In a method for manufacturing a three-dimensional metal microstructure having an arbitrary three-dimensional shape,
A modified resin prepared by adding an electron donor that emits electrons by irradiating light to a photo-curable resin is provided with a three-dimensional microstructure by two-photon absorption fine modeling by irradiating a short pulse laser beam. A first step of forming a polymer structure;
And a second step of forming a metal film on the surface of the polymer structure by performing electroless plating on the polymer structure formed in the first step. Manufacturing method. In a method for manufacturing a three-dimensional metal microstructure having an arbitrary three-dimensional shape,
A process of forming a first polymer structure having a three-dimensional microstructure by irradiating a photocurable resin with a short pulse laser beam by a two-photon absorption fine molding method, and emitting electrons by irradiating light Of forming a second polymer structure having a three-dimensional microstructure by two-photon absorption fine modeling by irradiating a modified resin obtained by adding an electron donor to a photocurable resin with a short pulse laser beam And a first step of forming a third polymer structure comprising the first polymer structure and the second polymer structure;
A second step of performing electroless plating on the third polymer structure formed by the first step and selectively forming a metal film on the surface of the second polymer structure.
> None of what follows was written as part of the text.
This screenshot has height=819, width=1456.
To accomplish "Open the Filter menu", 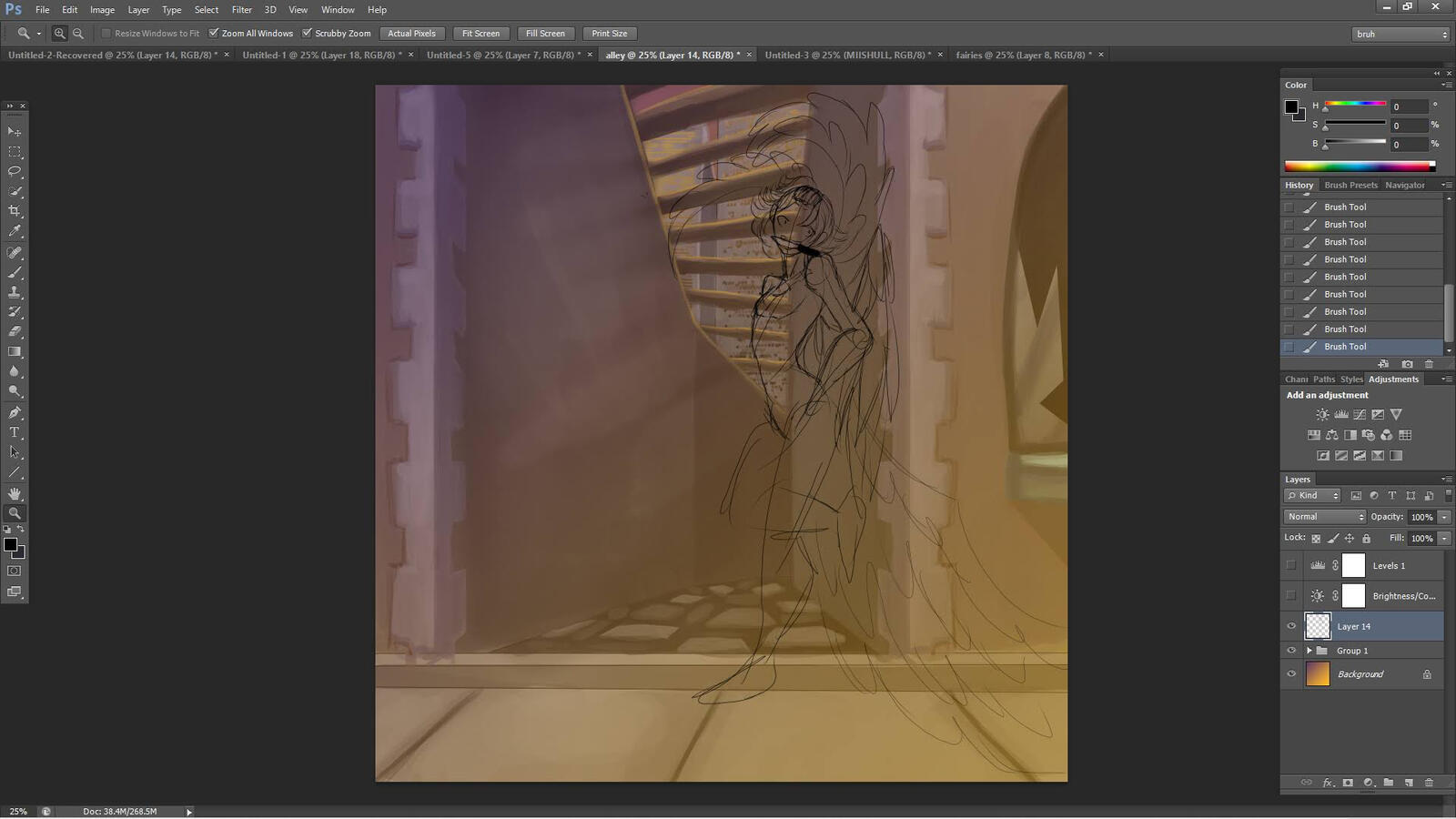I will pos(241,10).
A method for producing a characteristic three-dimensional metal microstructure. In the manufacturing method of the three-dimensional metal microstructure according to any one of claims 1 and 2,
The electron donor has at least one carbazole group in the molecular structure. A method for producing a three-dimensional metal microstructure. In the manufacturing method of the three-dimensional metal microstructure according to claim 3,
The electron donor is a polymer of 1,6-di (N-carbazole) -2,4-hexazine. A method for producing a three-dimensional metal microstructure, characterized in that: In the manufacturing method of the three-dimensional metal microstructure according to claim 3,
The electron donor is a polymer of 9H-carbazole-9-ethyl methacrylate. A method for producing a three-dimensional metal microstructure, wherein the electron donor is a polymer of 9H-carbazole-9-ethyl methacrylate. In the manufacturing method of the three-dimensional metal microstructure according to any one of claims 1 and 2,
The said electron donor has R-CHO in a molecular structure. The manufacturing method of the three-dimensional metal microstructure characterized by the above-mentioned. In the manufacturing method of the three-dimensional metal microstructure according to any one of claims 1 and 2,
The method for producing a three-dimensional metal microstructure, wherein the electron donor is a semiconductor.